Solution of multivariate Geometric Brownian Motion? It is known how to solve the SDE $dX=X\,dW$ to get a closed form expression of $X(t)=\exp(W_t-\frac{t}{2})$. The question is, is there also a way to solve
\begin{equation} \begin{cases}
dX=X \, dW_1+Y \, dW_2 \\
dY=X \, dW_3+Y \, dW_4
\end{cases} \end{equation}
where $X, Y$ are scalar-valued, and $W_1,W_2,W_3,W_4$ are i.i.d Wiener processes?

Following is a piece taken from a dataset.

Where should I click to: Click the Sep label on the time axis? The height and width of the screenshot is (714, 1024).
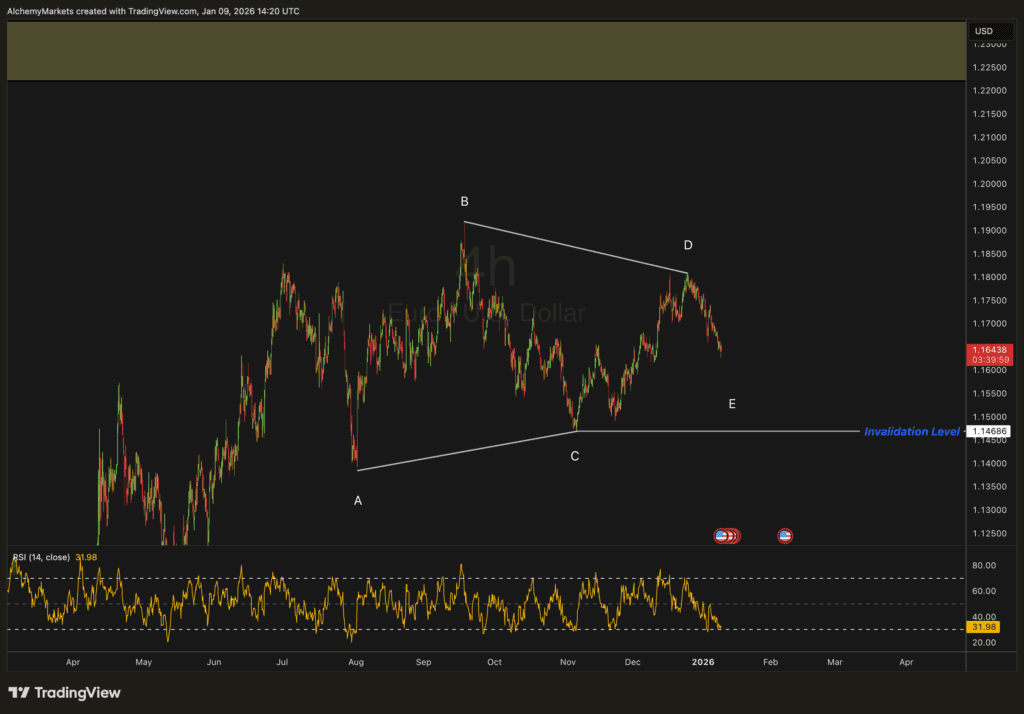click(424, 662)
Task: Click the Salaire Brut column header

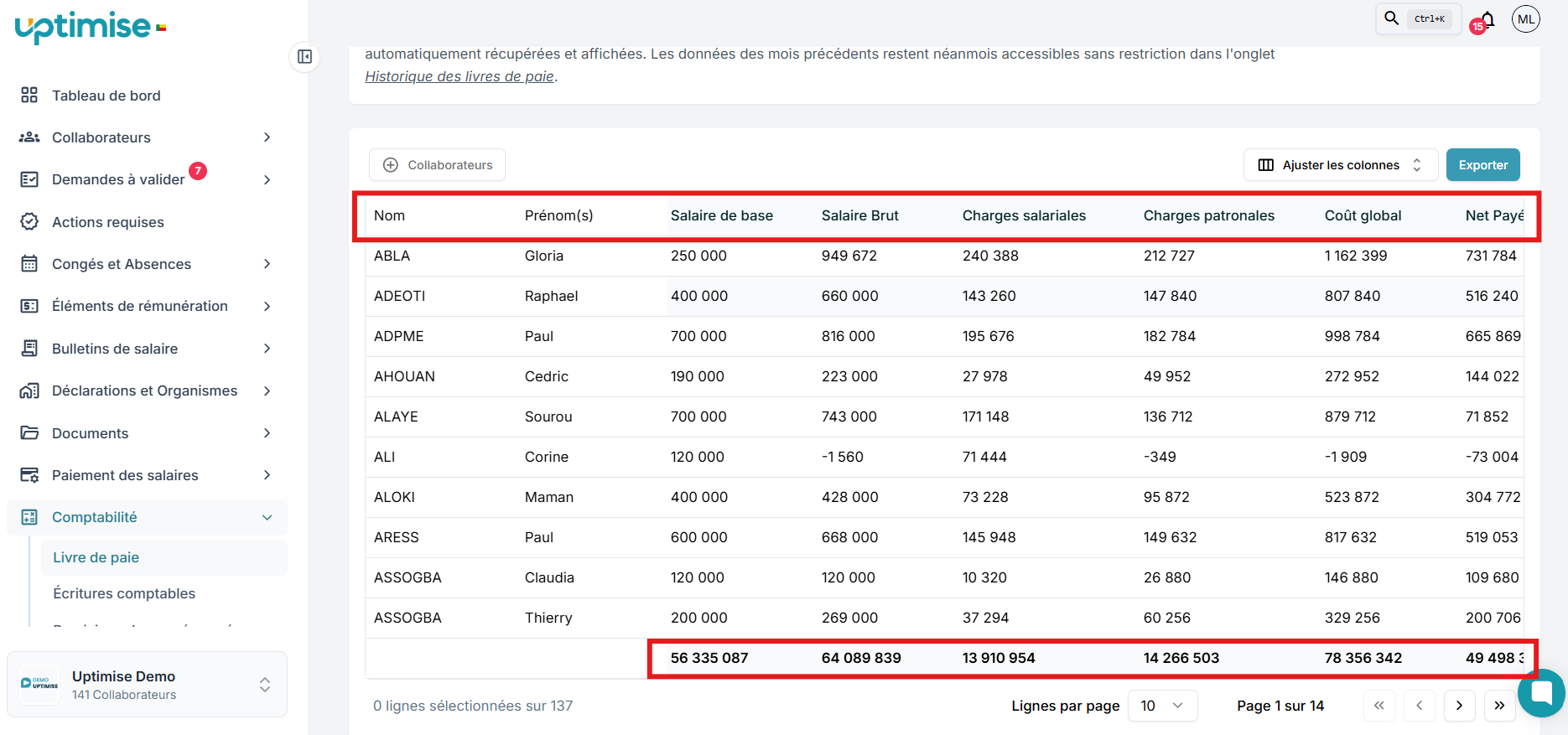Action: click(859, 215)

More generally, is it possible to solve
$dX_i=X_i a_i \, dt+\sum_{j=1}^N X_j b_{ij} \,dW_{ij}$ where $i=1,\cdots,N$ f, and $a_i$ and $b_{ij}$ are constant scalars?
 A: Let $A:=\text{diag}(a_1,\dots,a_N)$, the diagonal matrix with entries $a_1,\dots,a_N$. Let $U(t):=B\circ W(t)$, where $B:=(b_{ij})$ (the matrix of the $b_{ij}$'s), $W(t):=(W_{ij}(t))$ (the standard Wiener process in $\mathbb{R}^{N\times N}$), and $\circ$ is the Hadamard matrix product, so that $U_{ij}(t)=b_{ij}W_{ij}(t)$ for all $i,j,t$. 

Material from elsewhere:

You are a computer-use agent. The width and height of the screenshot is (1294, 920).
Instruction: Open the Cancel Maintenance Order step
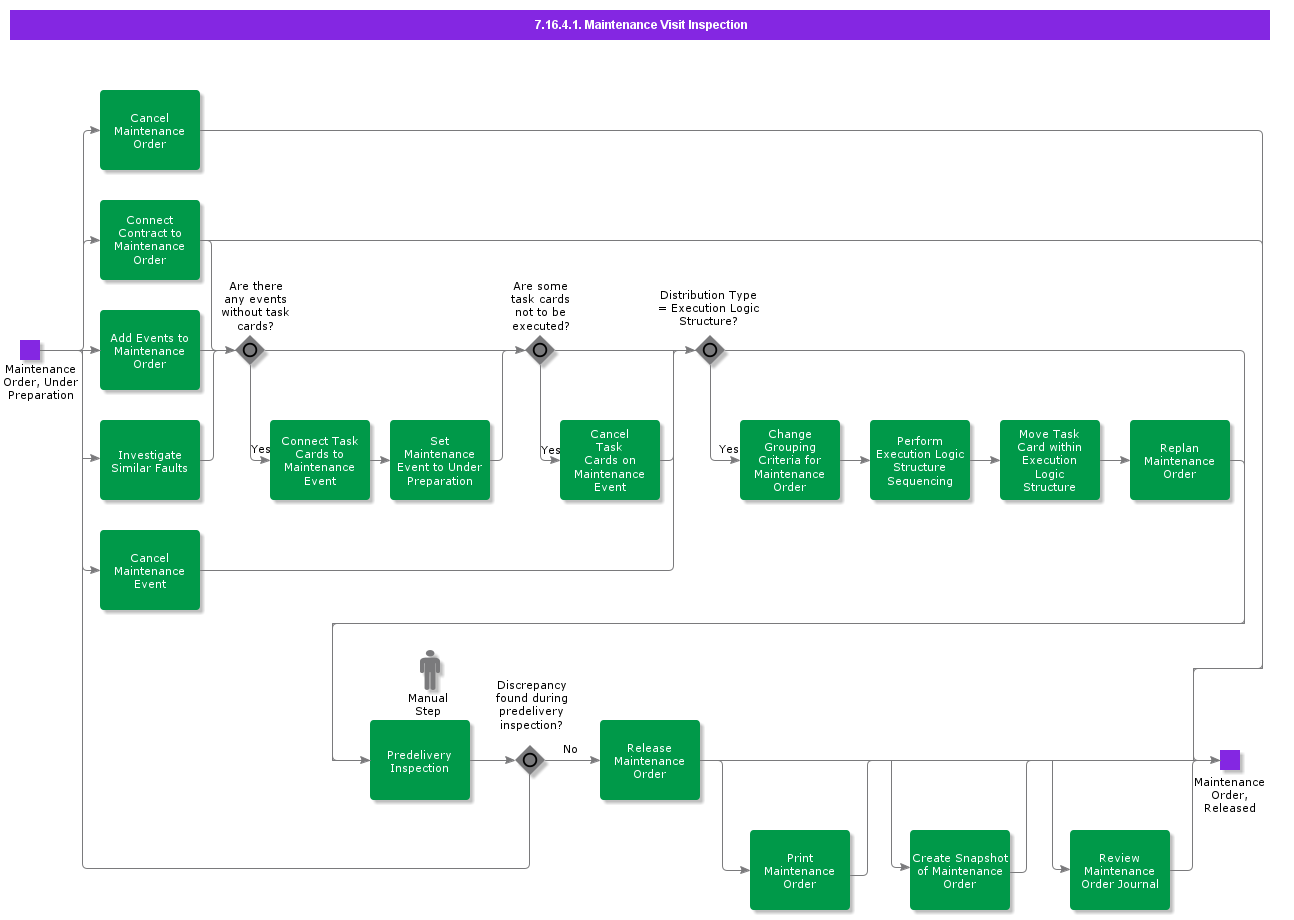pos(150,130)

Then it is rather straightforward to show that the quadratic variation of $U$ is 
\begin{equation}
[U]_t=\lim\sum_{r=0}^{n-1}(U(t_{r+1})-U(t_r))^2=t\tilde B^2 
 \tag{1}
\end{equation}
for $t>0$, 
where $0=t_0<\dots<t_n=t$, the limit is in $L^2$ (and hence in probability) as $\max_r(t_{r+1}-t_r)\to0$, and
$$\tilde B^2:=\text{diag}(b_{11}^2,\dots,b_{NN}^2).$$ 
In general, there is apparently no explicit solution of the system of equation $dX_i=X_i a_i \, dt+\sum_{j=1}^N X_j b_{ij} \,dW_{ij}$; cf. the last line on page 2 of Duan--Yan. 

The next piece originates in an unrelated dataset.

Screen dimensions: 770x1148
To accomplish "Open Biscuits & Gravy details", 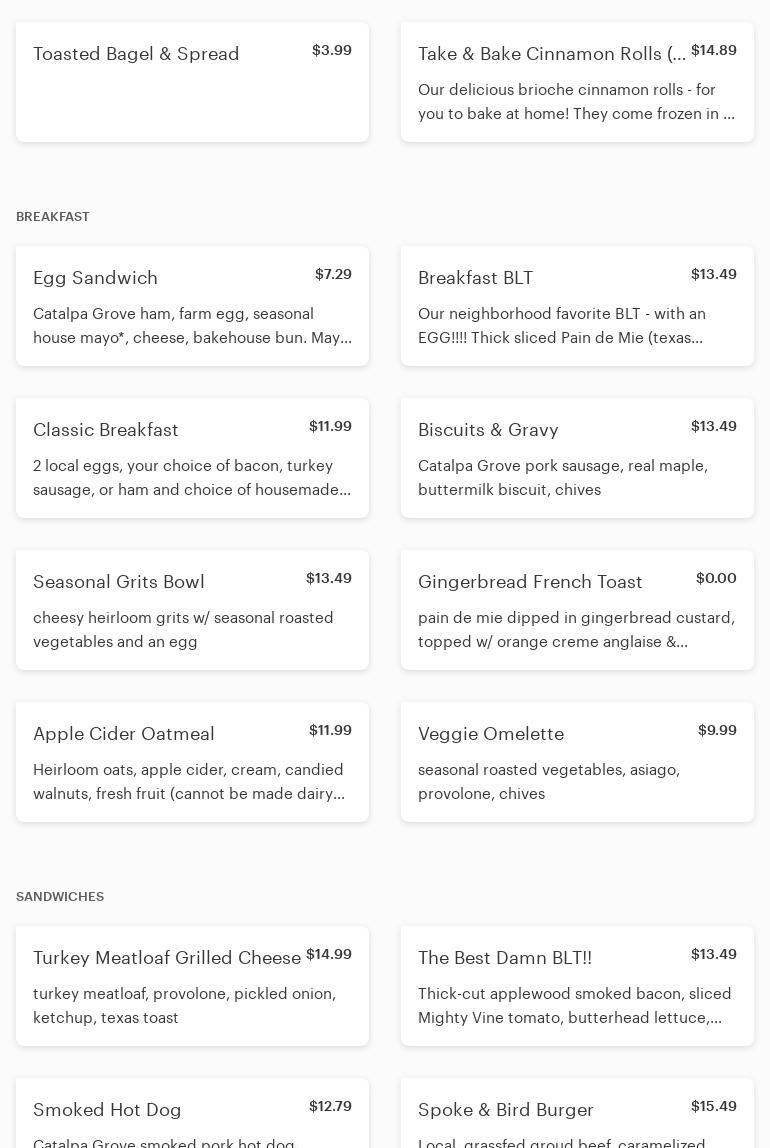I will (577, 458).
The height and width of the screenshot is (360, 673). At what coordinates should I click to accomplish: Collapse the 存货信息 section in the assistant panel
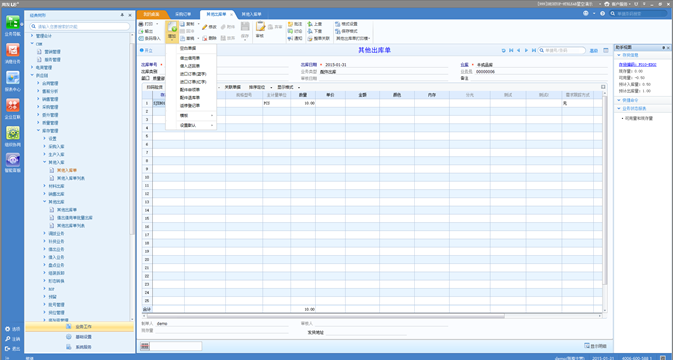619,55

Consider the special case when $A=aI_N$ and $\tilde B^2=b^2I_N$ for some real $a$ and $b$, and  let 
\begin{equation}
 X(t):=e^{(a-b^2/2)t}e^{B\circ W(t)}X_0 \tag{2}
\end{equation}
with $X_0$ independent of $W(\cdot)$. Then it follows from (1) (say, along the lines of the derivation of the Ito formula for real-valued functions of a real-valued Ito process) that (2) is a solution to the system of equations $dX_i=X_i a_i \, dt+\sum_{j=1}^N X_j b_{ij} \,dW_{ij}$. 
The case of the displayed system of two stochastic differential equations in question is covered by this setting, with $N=2$, $a=0$, and $b=1$.